Kaum war ein Jahrzehend vorübergegangen, so sah man denselben Verrath, dieselben Anschläge in andern Gegenden wiederkehren. So zettelte sich auch im Dorfe Untergrombach, bei Bruchsal im Bisthum Speier, während des Jahres 1505 eine neue Verschwörung an. Aber auch hiebei wurde nicht blos auf die nähere Umgegend Rücksicht genommen, sondern der Plan in möglichster Ausdehnung entworfen. In allen Landen sollte der gemeine Mann aufgeregt, und zur Theilnahme bewogen werden, der Bund selbst zählte bereits bei 7000 Männern und 400 Weibern. Sie würden, war ihre Hauptklage, so sehr beschwert, daß die vierte Stunde der Arbeit nicht ihnen angehöre; daher auch ihre Artikel eine größere Ausdehnung gewannen.

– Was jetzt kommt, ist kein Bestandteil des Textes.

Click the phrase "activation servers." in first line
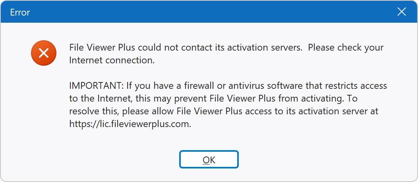The image size is (418, 182). (255, 47)
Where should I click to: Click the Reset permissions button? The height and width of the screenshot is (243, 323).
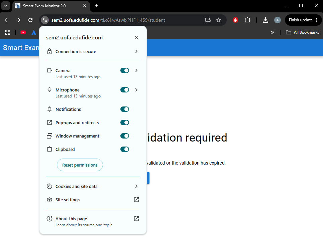coord(80,165)
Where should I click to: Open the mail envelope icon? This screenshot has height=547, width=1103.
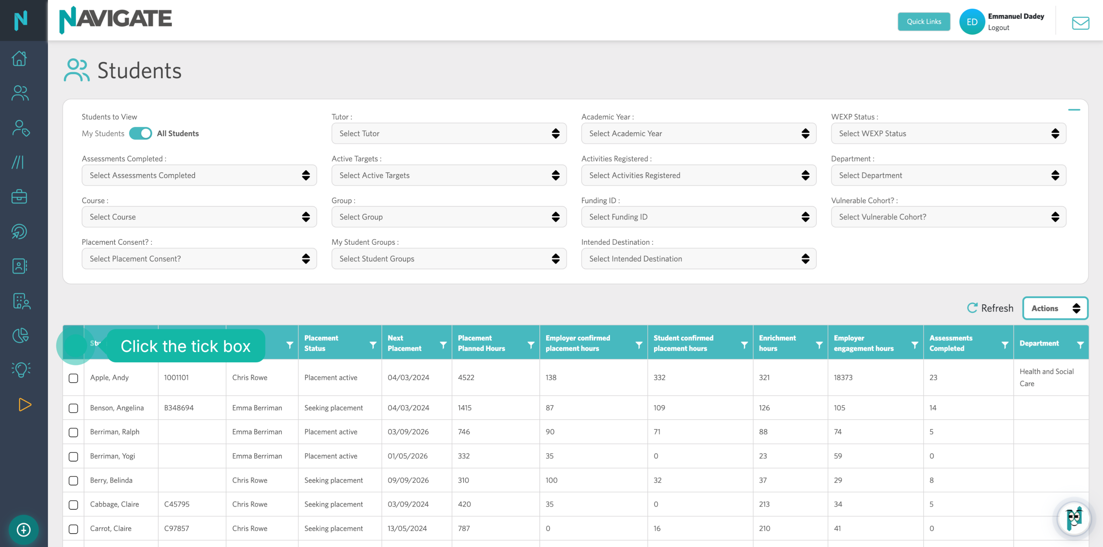[1080, 23]
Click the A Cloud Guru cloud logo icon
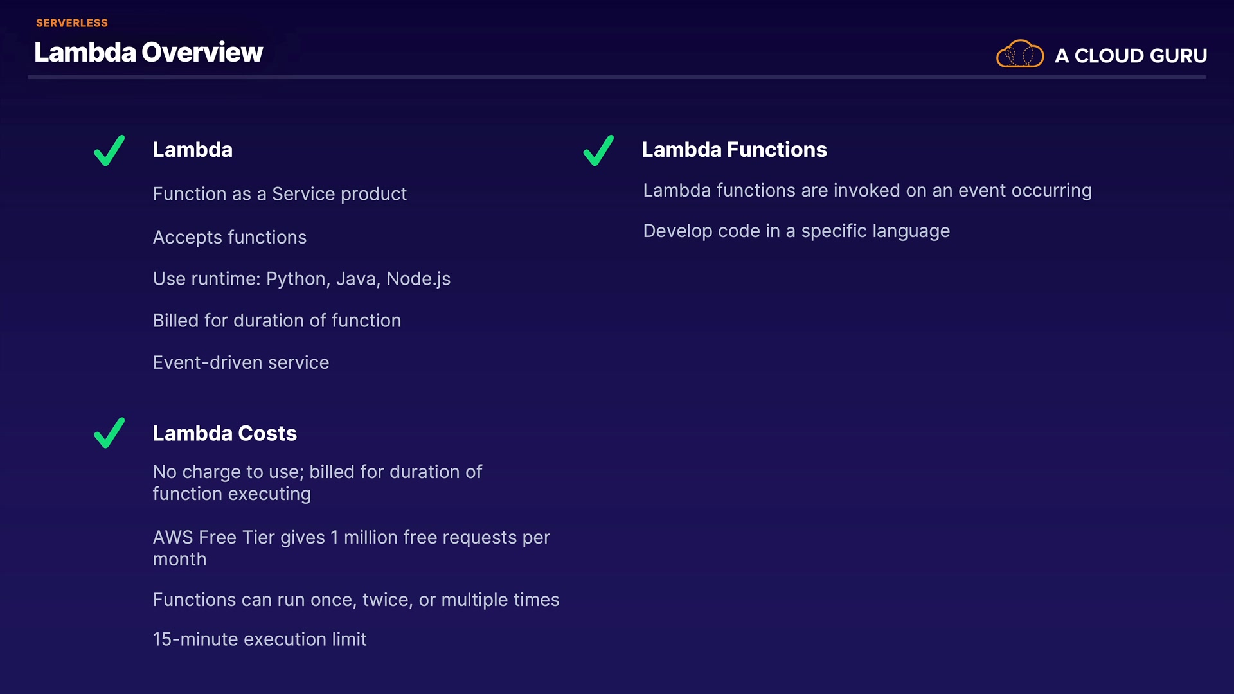This screenshot has height=694, width=1234. click(1019, 54)
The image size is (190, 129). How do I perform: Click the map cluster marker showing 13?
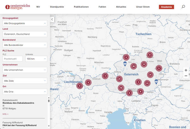(147, 83)
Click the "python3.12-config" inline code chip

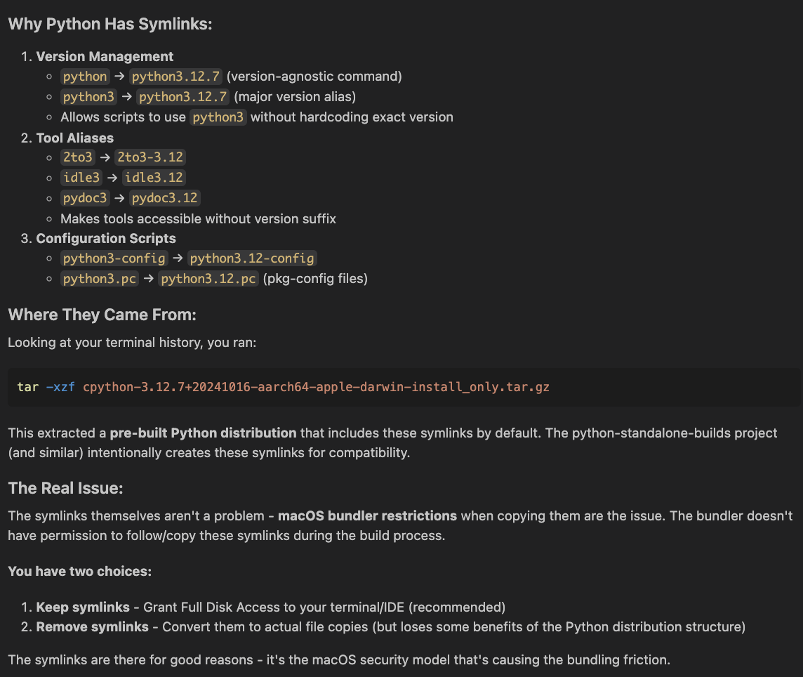click(252, 258)
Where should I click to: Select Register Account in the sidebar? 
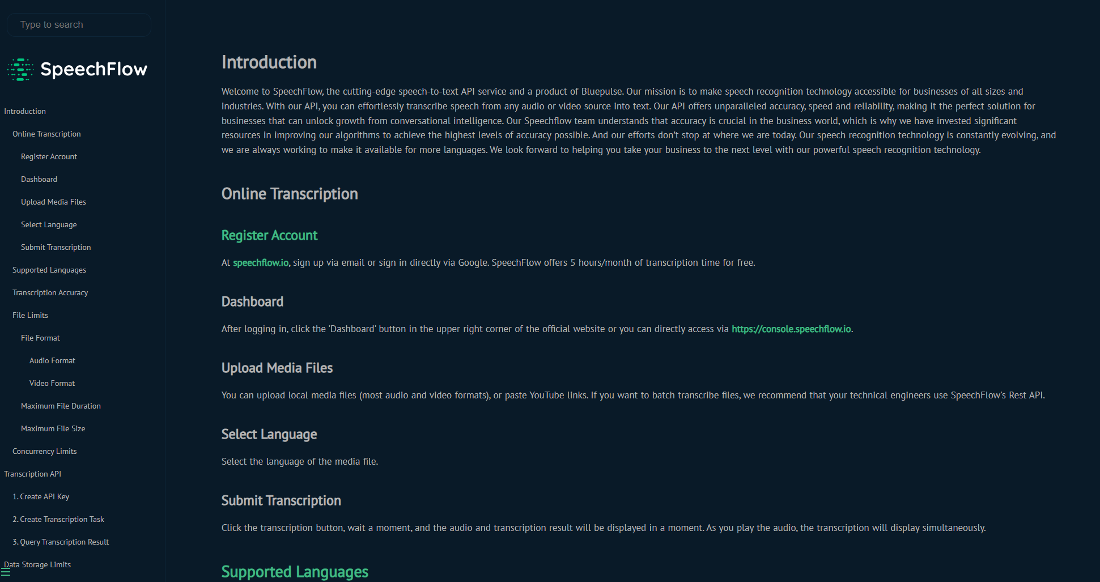click(x=49, y=156)
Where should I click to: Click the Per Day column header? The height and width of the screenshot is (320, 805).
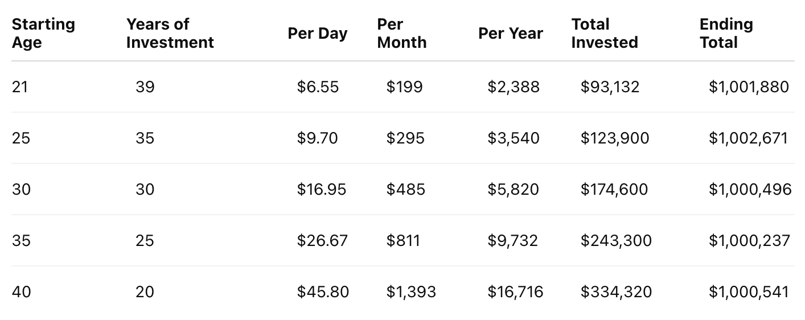(x=317, y=33)
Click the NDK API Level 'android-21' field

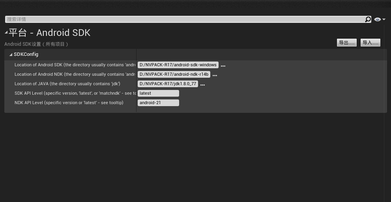pos(158,103)
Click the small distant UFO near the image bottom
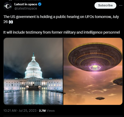 click(100, 98)
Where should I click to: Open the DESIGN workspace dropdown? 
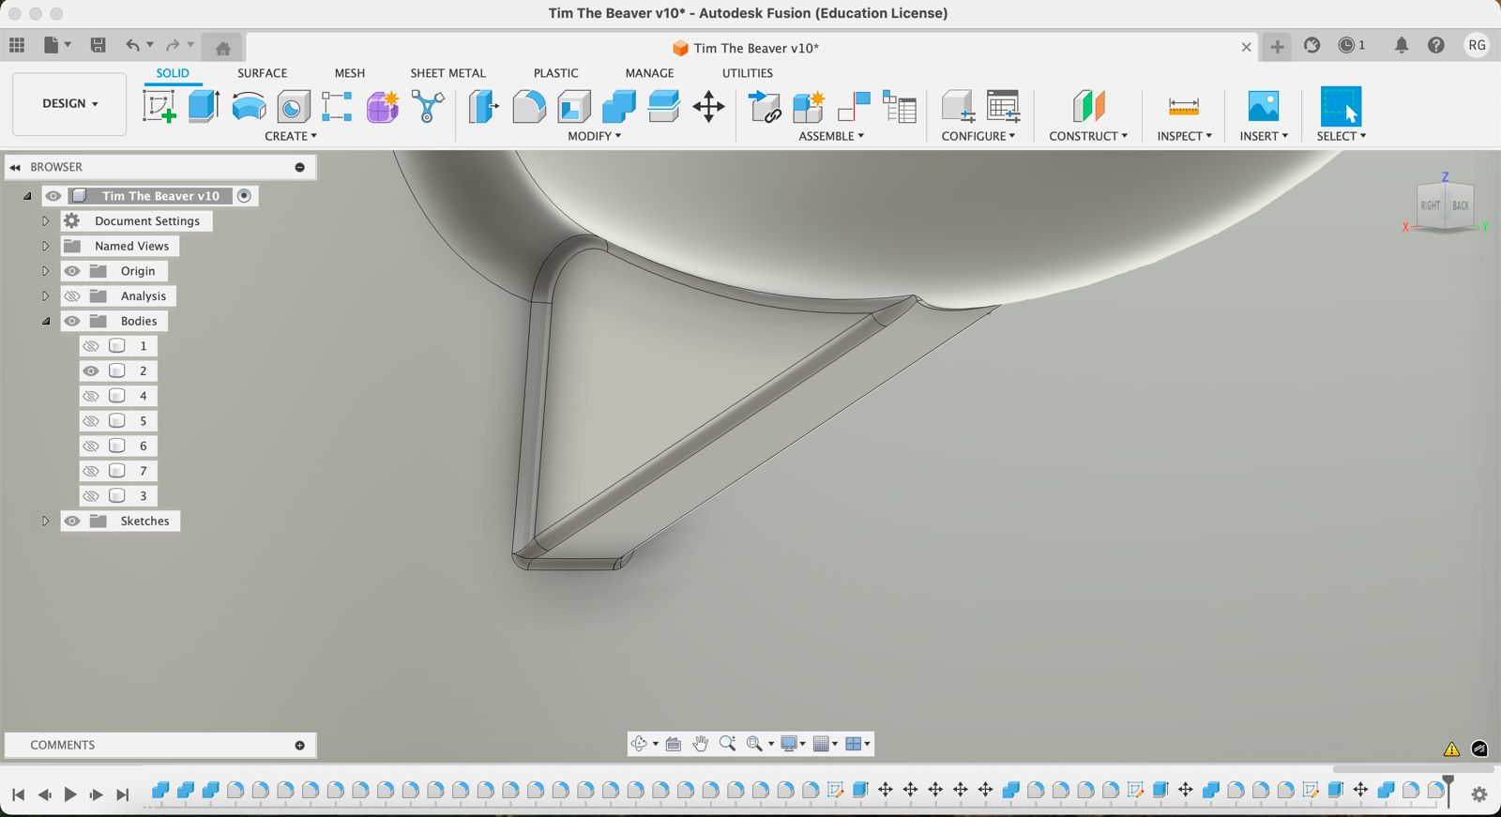69,103
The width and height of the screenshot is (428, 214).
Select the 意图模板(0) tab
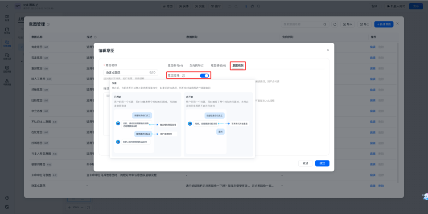tap(218, 66)
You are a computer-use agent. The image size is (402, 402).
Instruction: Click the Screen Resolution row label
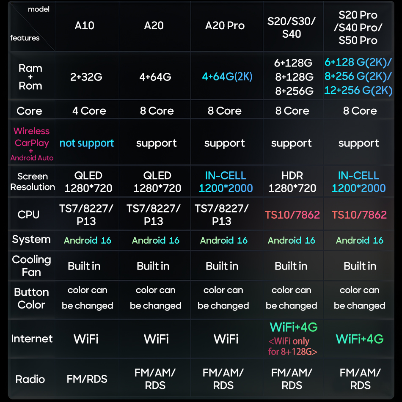[x=33, y=182]
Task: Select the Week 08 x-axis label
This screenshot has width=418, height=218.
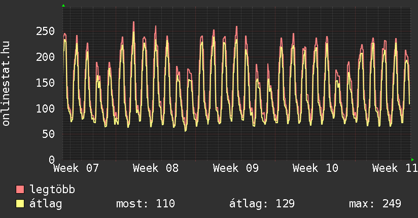Action: 156,168
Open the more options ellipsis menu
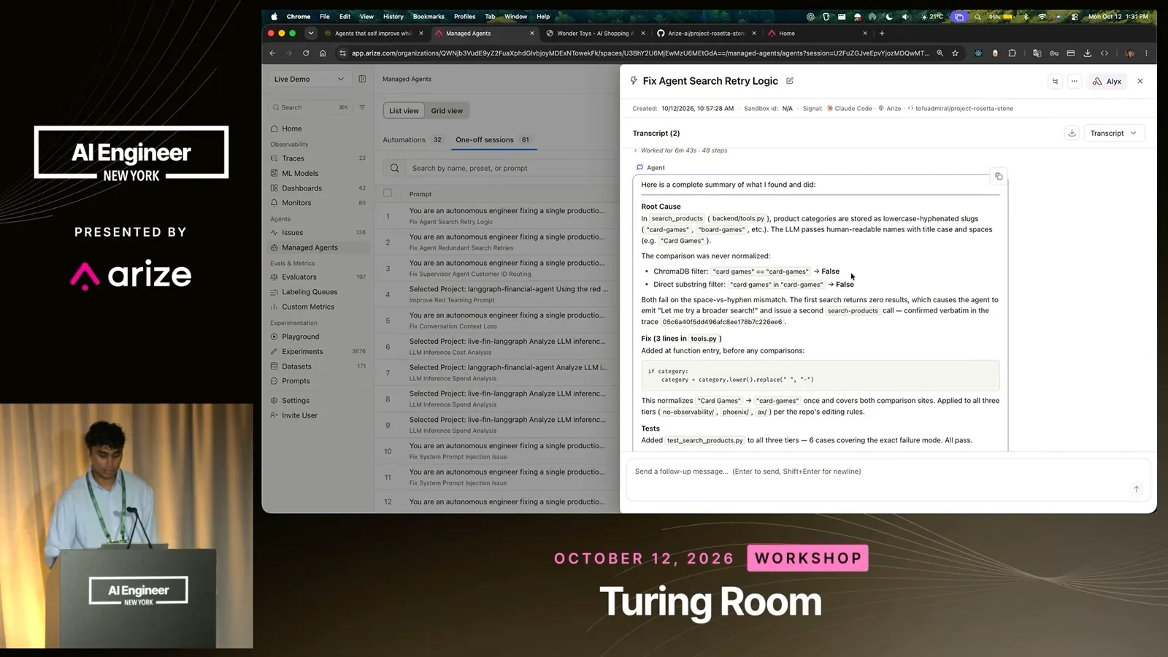 [1074, 82]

Vorerst, schworen sie, das Joch der Leibeigenschaft abzuschütteln, und sich mit dem Schwert in der Hand selbst zu befreien; dann sollte alle Obrigkeit aufgehoben werden, und, wer sich ihnen widersetzte, des Todes seyn. Fischen, Jagen, Vogeln, Wald und Weide sollten frei seyn, und nicht den Fürsten und Herrschaften allein zustehen. Eben so wenig sollte Jemand die Macht haben, Zins und Zehnden, Zoll oder Schatzung einzutreiben. Auch den Stiftern und Klöstern war der Untergang verheissen.